Here's what you're cutting out with the server function approach:

  • No separate API route file.
  • No manual fetch call.
  • No JSON.stringify or JSON.parse.
  • No preventDefault().
  • No manual isLoading state management (frameworks often provide this out of the box with hooks like useFormStatus).

It's not just less code; it's a fundamentally simpler, more direct mental model.

The Founder's Bottom Line

As a founder, you care about one thing: creating value for your customers, faster and better than your competitors. This is not just an academic engineering debate; it's a strategic business decision.

Adopting server functions means:

  • Faster Time-to-Market: Your team will build and ship features in a fraction of the time it takes with a traditional REST architecture. Less plumbing means more focus on the product.
  • Reduced Bugs & Higher Quality: End-to-end type safety eliminates an entire category of common bugs, leading to a more stable product and happier users.
  • Lower Development & Maintenance Costs: Simpler codebases with less boilerplate are cheaper to build and easier to maintain. Onboarding new developers is faster because there's no complex API client or backend contract to learn.
  • Tighter, More Agile Teams: This model blurs the line between frontend and backend, allowing small, full-stack teams (or even a single developer) to be incredibly productive.

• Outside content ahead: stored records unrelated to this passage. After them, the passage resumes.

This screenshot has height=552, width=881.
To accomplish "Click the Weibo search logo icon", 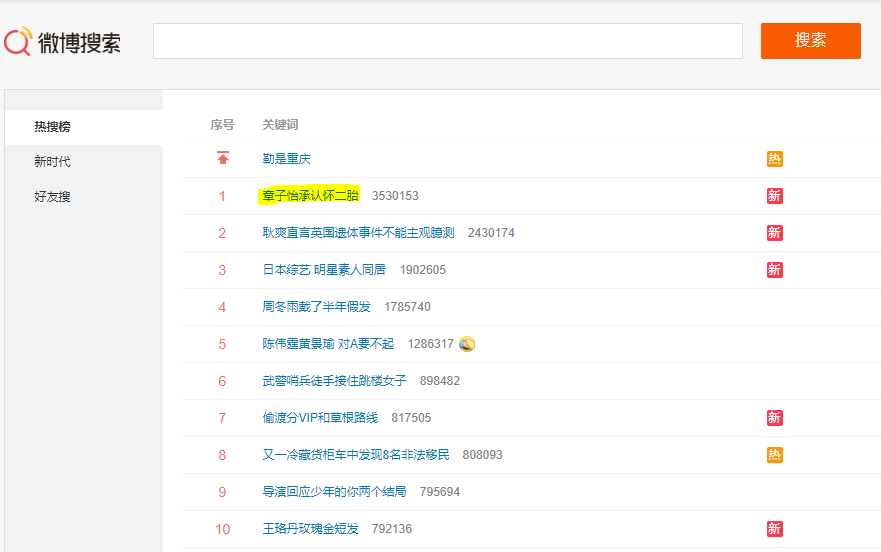I will 18,42.
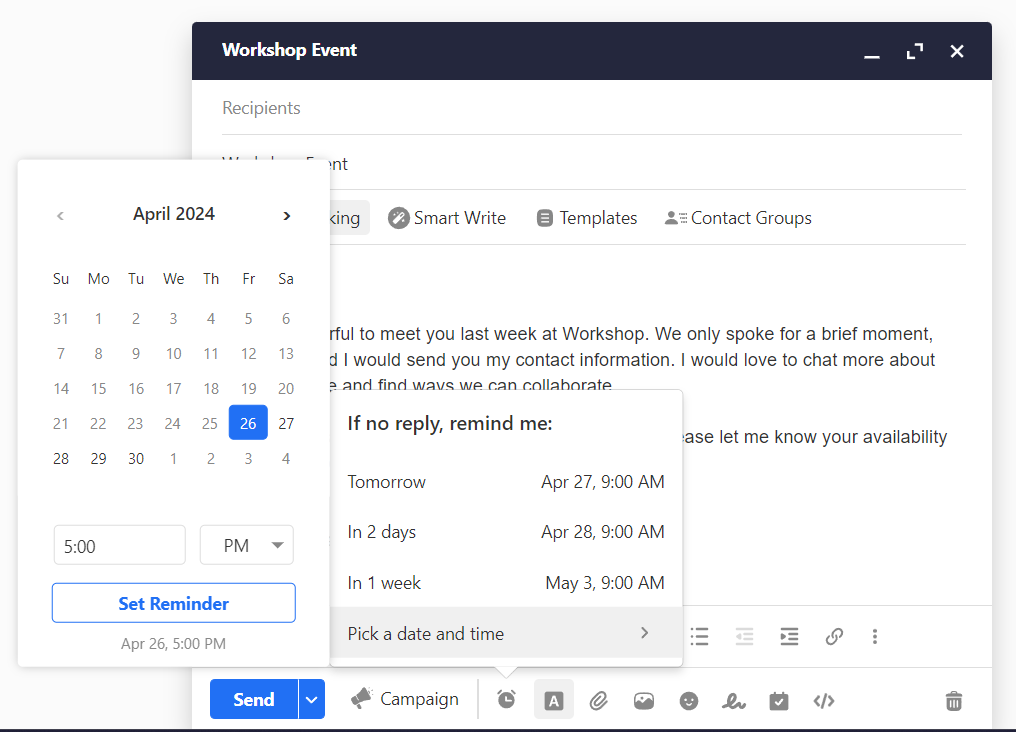
Task: Open the Send options dropdown arrow
Action: (311, 698)
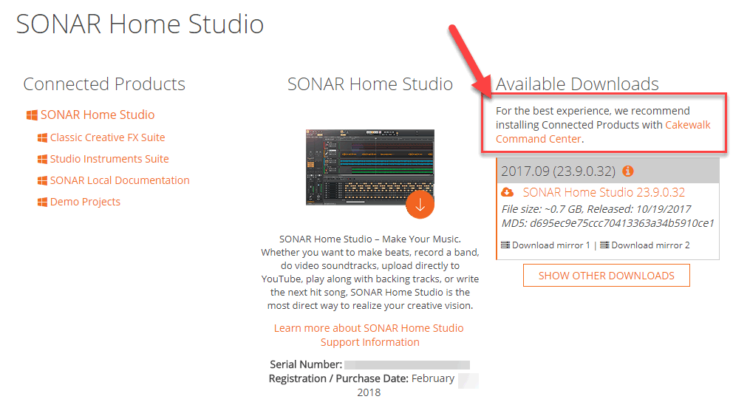
Task: Click the Windows icon beside Classic Creative FX Suite
Action: (x=41, y=137)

The era of the laborious, hand-cranked internal API is over. The bridge between the client and server shouldn't be a chasm spanned by a rickety rope bridge of fetch calls. It should be a seamless, type-safe, and incredibly fast superhighway. For us, that highway is paved with server functions.

Frequently asked questions

Is this going to lock me into a specific framework like Next.js?+

To some extent, yes. This pattern is tightly integrated with modern full-stack frameworks. However, the productivity gains are so significant that we see it as a worthwhile trade-off. The core concepts are also becoming standard, so moving between frameworks like Next.js, SvelteKit, or SolidStart is more feasible than a complete architectural rewrite.

Will my frontend developers need to become backend experts?+

Not really. They need to be comfortable writing JavaScript/TypeScript functions, but they won't need to manage servers, databases, or complex infrastructure. The framework abstracts away the difficult parts of the backend, allowing them to write server-side logic in a familiar environment.

How does this affect hiring? Is it harder to find developers with these skills?+

On the contrary, it can make hiring easier. This is the direction the industry is heading, and top-tier full-stack developers are excited to work with these modern tools. You'll be attracting talent that is passionate about developer experience and productivity, which is a huge plus for any startup.

What if we need to build a mobile app later? Will we have to build a separate REST API anyway?+

This is a key consideration. If you need to support a native mobile app, you have two great options: build a dedicated REST/GraphQL API for it, or use a technology like tRPC that extends this same type-safe pattern to React Native. This way, you don't have to abandon the model; you just adapt your strategy.

Isn't it riskier to have frontend and backend code so close together?+

It's actually safer by default. The framework clearly delineates what runs on the server (marked with `'use server'`) and what runs on the client. Critical logic and secrets never leave the server, reducing your application's attack surface compared to exposing numerous manual API endpoints.